→ Listed entries:
···

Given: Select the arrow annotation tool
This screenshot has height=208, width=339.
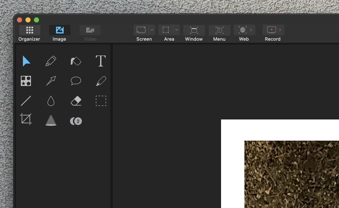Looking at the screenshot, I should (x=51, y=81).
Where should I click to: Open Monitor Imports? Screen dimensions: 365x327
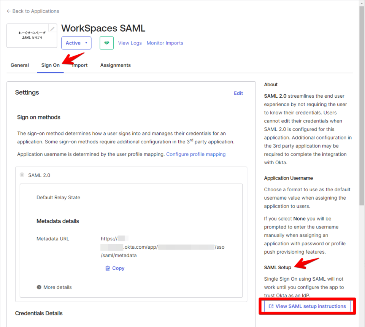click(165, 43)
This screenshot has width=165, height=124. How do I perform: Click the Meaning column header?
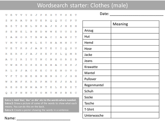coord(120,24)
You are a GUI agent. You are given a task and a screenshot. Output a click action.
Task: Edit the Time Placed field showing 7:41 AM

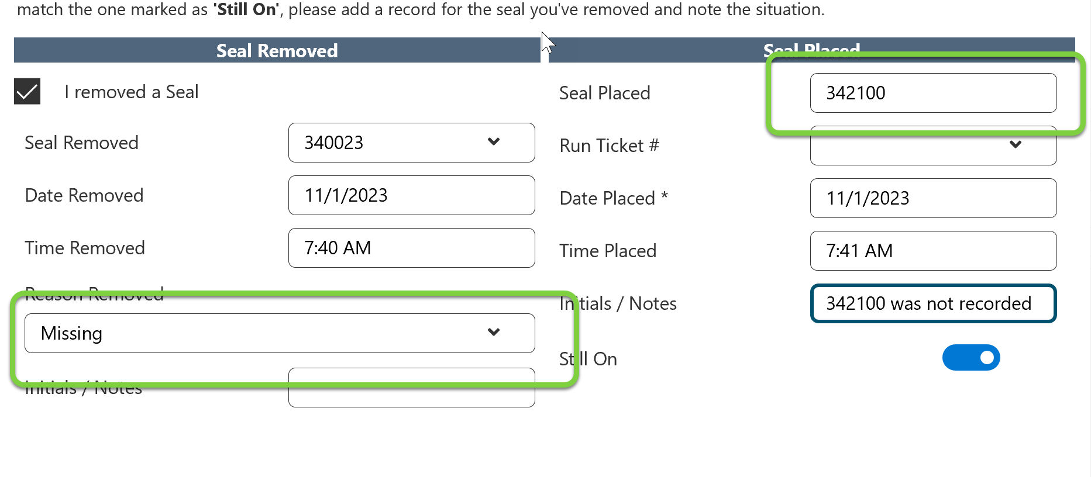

···

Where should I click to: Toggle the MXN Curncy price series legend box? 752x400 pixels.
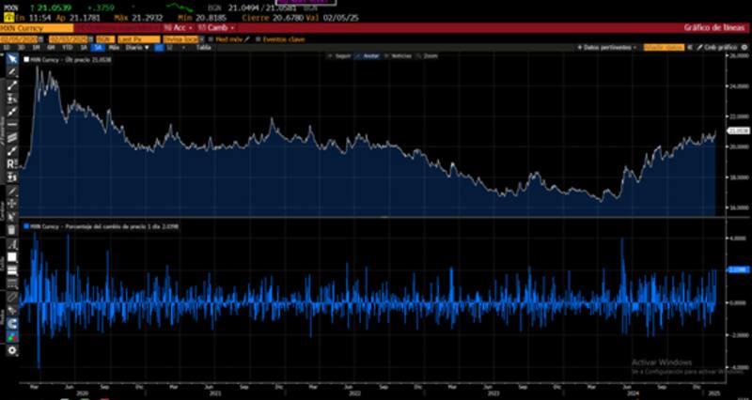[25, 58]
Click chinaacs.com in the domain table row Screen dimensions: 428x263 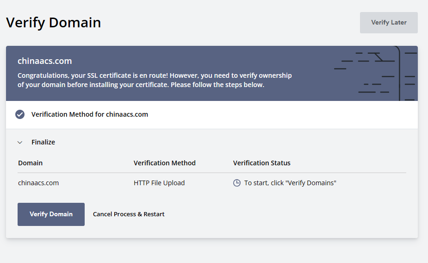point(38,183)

···

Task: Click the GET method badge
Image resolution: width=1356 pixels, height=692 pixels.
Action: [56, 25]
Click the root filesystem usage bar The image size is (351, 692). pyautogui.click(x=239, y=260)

···

Line for line, output the entries above from the line with "Where should I click to: Open" to the line with "Task: Edit the", both included, and nothing more. Skip pictures.

→ Reply to the exercise:
Where should I click to: Open Monitor Imports? Screen dimensions: 365x327
click(165, 43)
This screenshot has width=165, height=124. How do I perform: Click the Meaning column header?
coord(120,24)
You are a GUI agent. You are given a task and a screenshot. Output a click action.
Task: Edit the Time Placed field showing 7:41 AM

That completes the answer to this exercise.